What to work on: Return the entries below verbatim. Pictures stay out.

Records supplied:
*****
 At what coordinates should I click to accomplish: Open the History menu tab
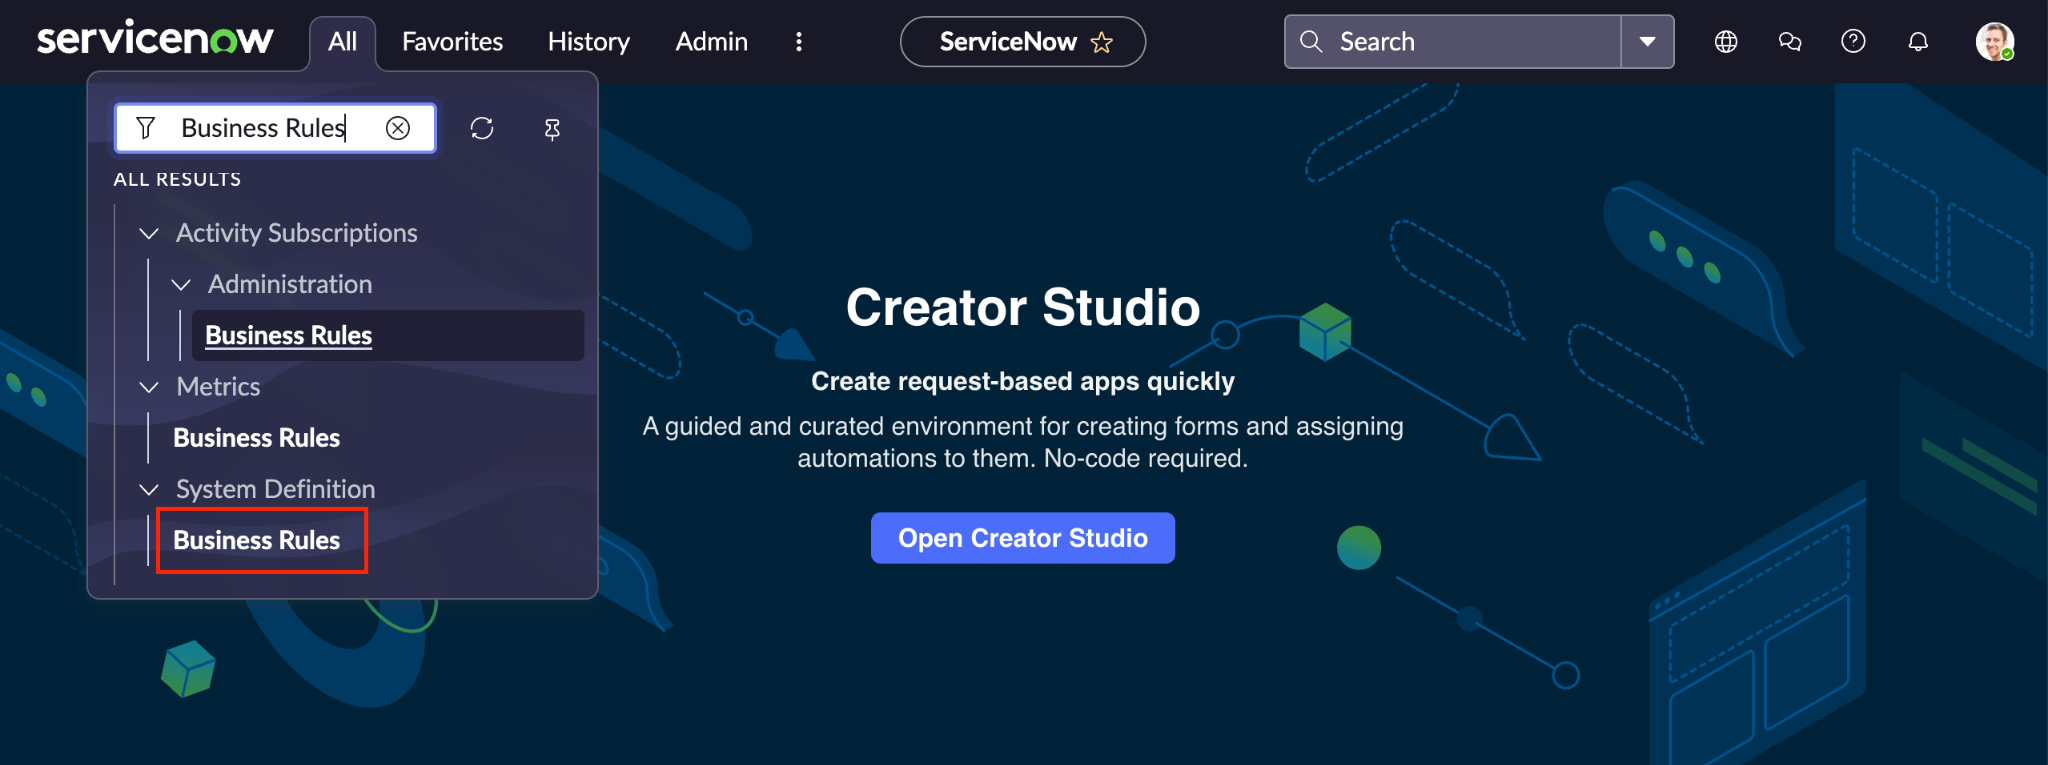[x=588, y=42]
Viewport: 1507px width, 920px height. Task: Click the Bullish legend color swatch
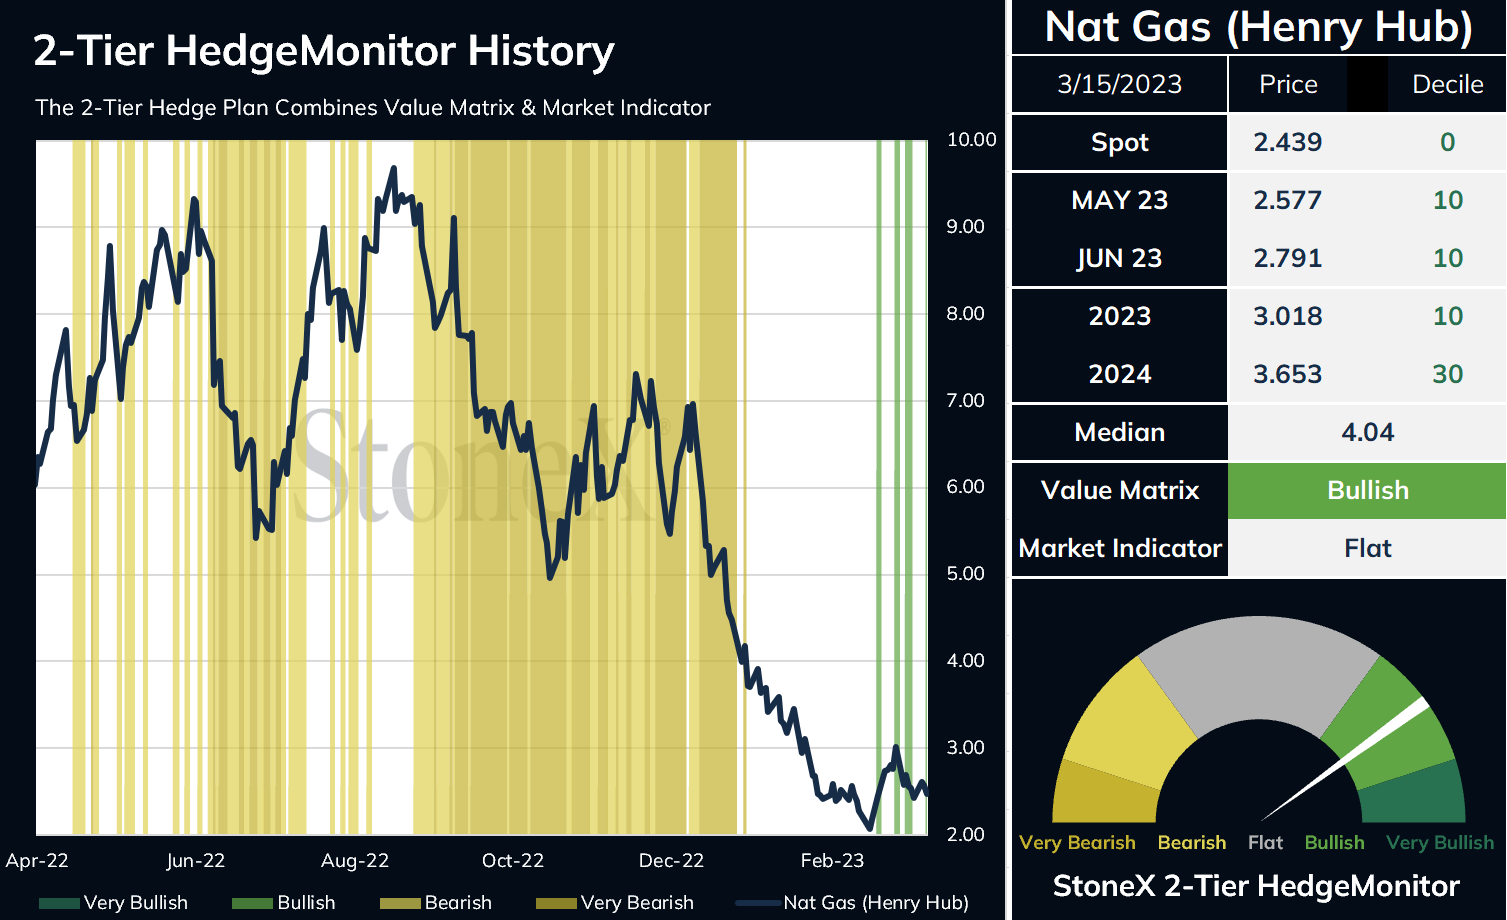tap(252, 903)
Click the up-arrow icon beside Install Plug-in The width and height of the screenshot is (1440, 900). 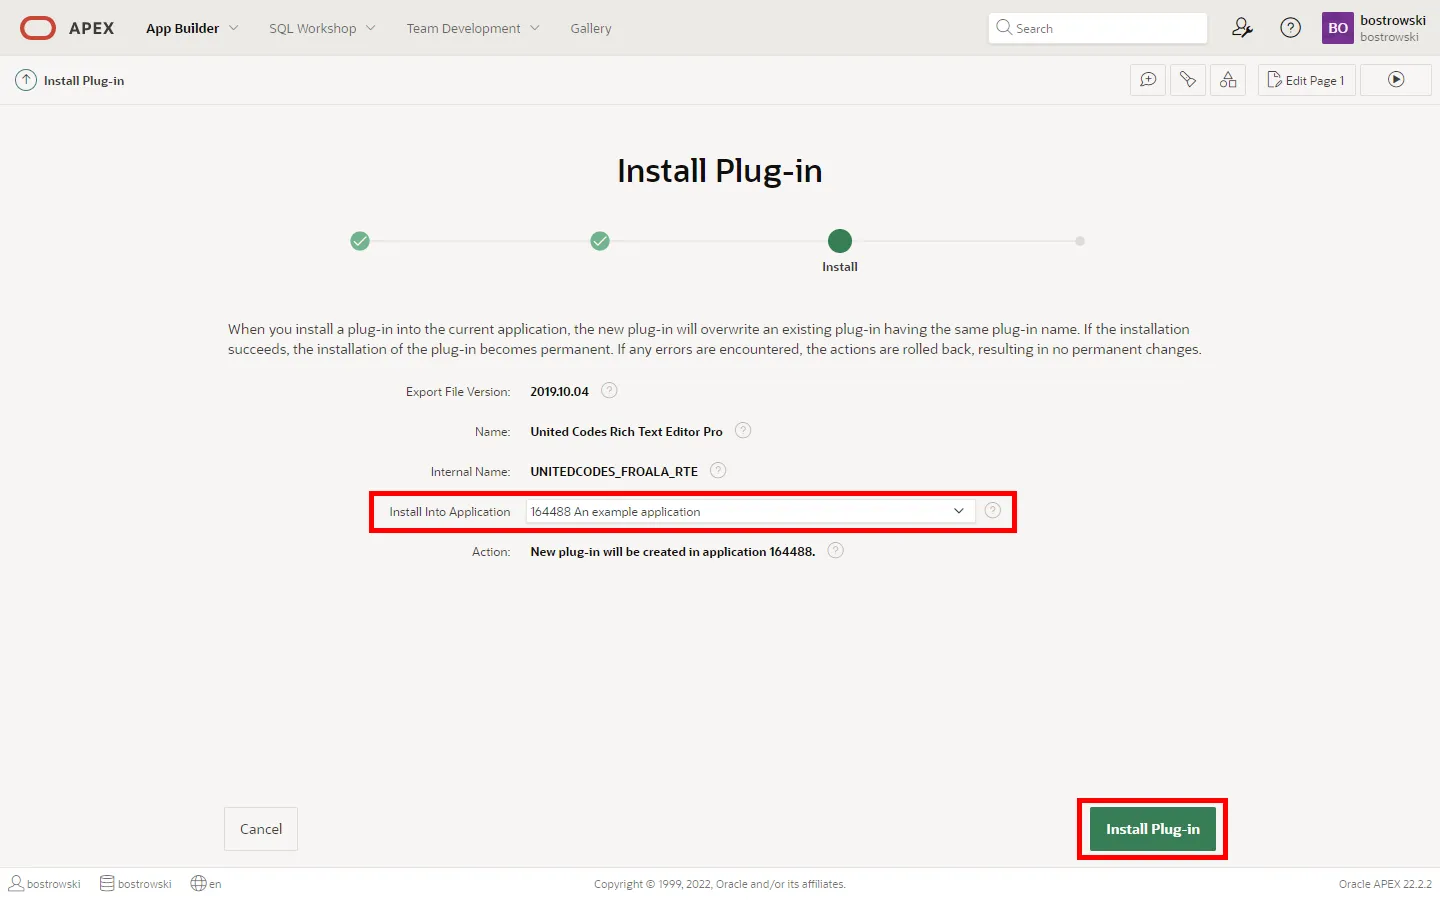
*****
Result of the exercise:
 At what coordinates should I click to accomplish: Open the History menu tab
[x=588, y=42]
Viewport: 1507px width, 920px height. Task: Click the Bullish legend color swatch
tap(252, 903)
Click the up-arrow icon beside Install Plug-in The width and height of the screenshot is (1440, 900). 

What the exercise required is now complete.